[net,v2] octeontx2-af: Unlock contexts in the queue context cache in case of fault detection

Message ID 20230223110125.2172509-1-saikrishnag@marvell.com
State New
Headers
Series [net,v2] octeontx2-af: Unlock contexts in the queue context cache in case of fault detection |

Commit Message

Sai Krishna Gajula Feb. 23, 2023, 11:01 a.m. UTC
  From: Suman Ghosh <sumang@marvell.com>

NDC caches contexts of frequently used queue's (Rx and Tx queues)
contexts. Due to a HW errata when NDC detects fault/poision while
accessing contexts it could go into an illegal state where a cache
line could get locked forever. To makesure all cache lines in NDC
are available for optimum performance upon fault/lockerror/posion
errors scan through all cache lines in NDC and clear the lock bit.

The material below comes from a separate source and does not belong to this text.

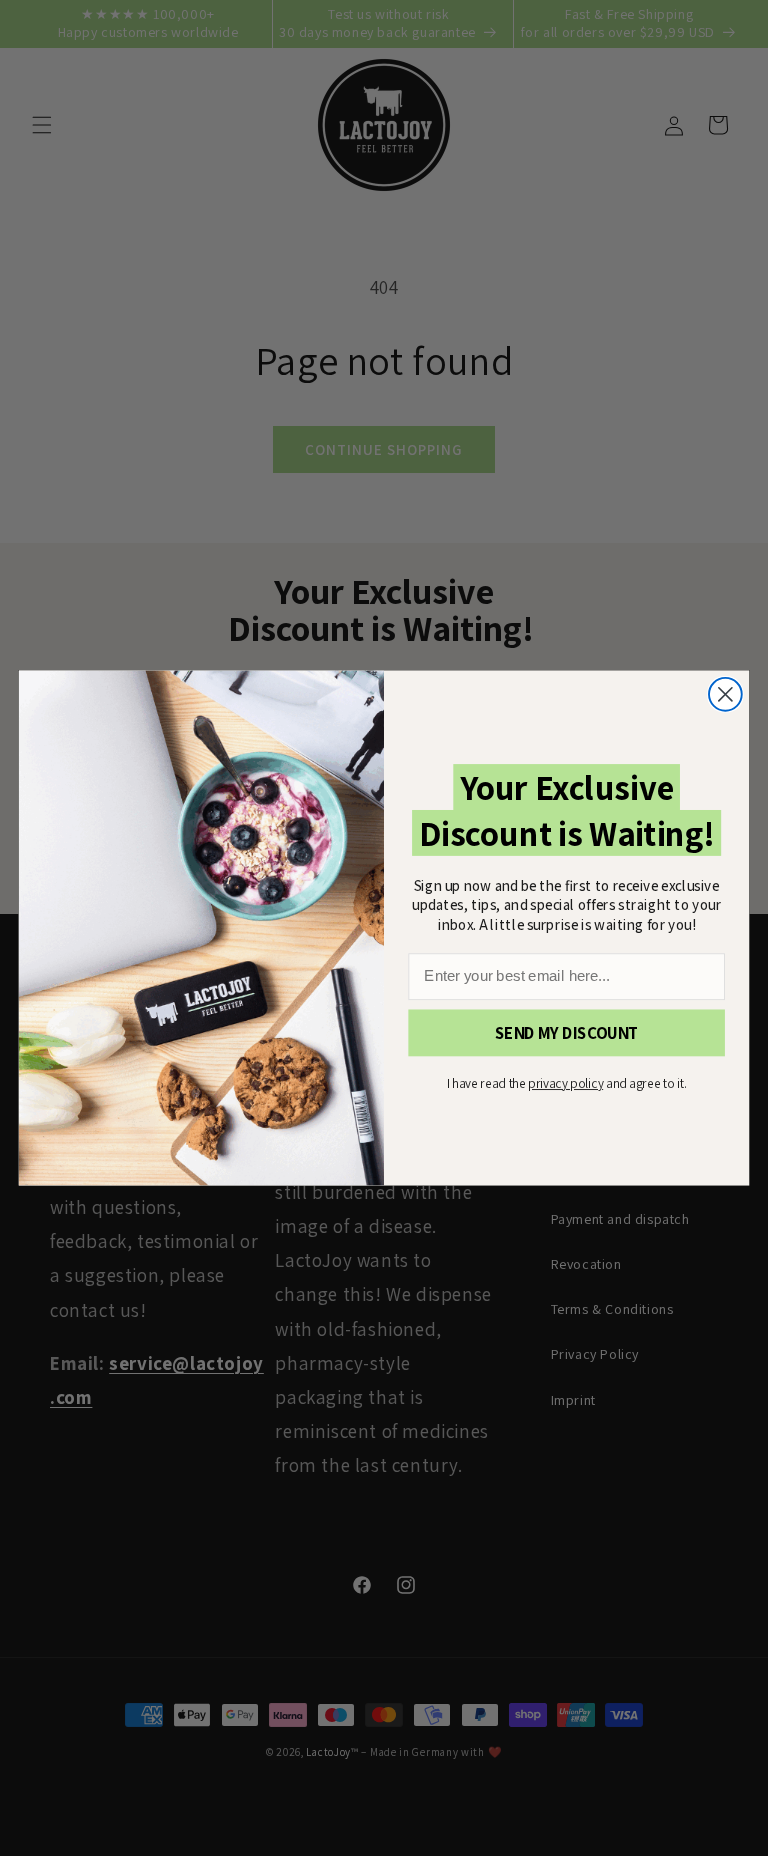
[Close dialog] (725, 694)
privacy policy (565, 1083)
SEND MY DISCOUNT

Fixes: 4a3581cd5995 ("octeontx2-af: NPA AQ instruction enqueue support")
Signed-off-by: Suman Ghosh <sumang@marvell.com>
Signed-off-by: Sunil Kovvuri Goutham <sgoutham@marvell.com>
Signed-off-by: Sai Krishna <saikrishnag@marvell.com>
---
v2:
    - Rebased to latest net tree after net-next merge as suggested by Paolo

 .../net/ethernet/marvell/octeontx2/af/rvu.h   |  8 +++
 .../marvell/octeontx2/af/rvu_debugfs.c        |  3 -
 .../ethernet/marvell/octeontx2/af/rvu_nix.c   | 16 +++++-
 .../ethernet/marvell/octeontx2/af/rvu_npa.c   | 55 ++++++++++++++++++-
 .../ethernet/marvell/octeontx2/af/rvu_reg.h   |  3 +
 5 files changed, 80 insertions(+), 5 deletions(-)
  

Comments

Simon Horman Feb. 23, 2023, 1:16 p.m. UTC | #1
On Thu, Feb 23, 2023 at 04:31:25PM +0530, Sai Krishna wrote:
> From: Suman Ghosh <sumang@marvell.com>
> 
> NDC caches contexts of frequently used queue's (Rx and Tx queues)
> contexts. Due to a HW errata when NDC detects fault/poision while
> accessing contexts it could go into an illegal state where a cache
> line could get locked forever. To makesure all cache lines in NDC
> are available for optimum performance upon fault/lockerror/posion
> errors scan through all cache lines in NDC and clear the lock bit.
> 
> Fixes: 4a3581cd5995 ("octeontx2-af: NPA AQ instruction enqueue support")
> Signed-off-by: Suman Ghosh <sumang@marvell.com>
> Signed-off-by: Sunil Kovvuri Goutham <sgoutham@marvell.com>
> Signed-off-by: Sai Krishna <saikrishnag@marvell.com>

...

> diff --git a/drivers/net/ethernet/marvell/octeontx2/af/rvu.h b/drivers/net/ethernet/marvell/octeontx2/af/rvu.h
> index 389663a13d1d..6508f25b2b37 100644
> --- a/drivers/net/ethernet/marvell/octeontx2/af/rvu.h
> +++ b/drivers/net/ethernet/marvell/octeontx2/af/rvu.h
> @@ -884,6 +884,12 @@ int rvu_cpt_lf_teardown(struct rvu *rvu, u16 pcifunc, int blkaddr, int lf,
>  int rvu_cpt_ctx_flush(struct rvu *rvu, u16 pcifunc);
>  int rvu_cpt_init(struct rvu *rvu);
>  
> +/* NDC APIs */
> +#define NDC_MAX_BANK(rvu, blk_addr) (rvu_read64(rvu, \
> +					blk_addr, NDC_AF_CONST) & 0xFF)
> +#define NDC_MAX_LINE_PER_BANK(rvu, blk_addr) ((rvu_read64(rvu, \
> +					blk_addr, NDC_AF_CONST) & 0xFFFF0000) >> 16)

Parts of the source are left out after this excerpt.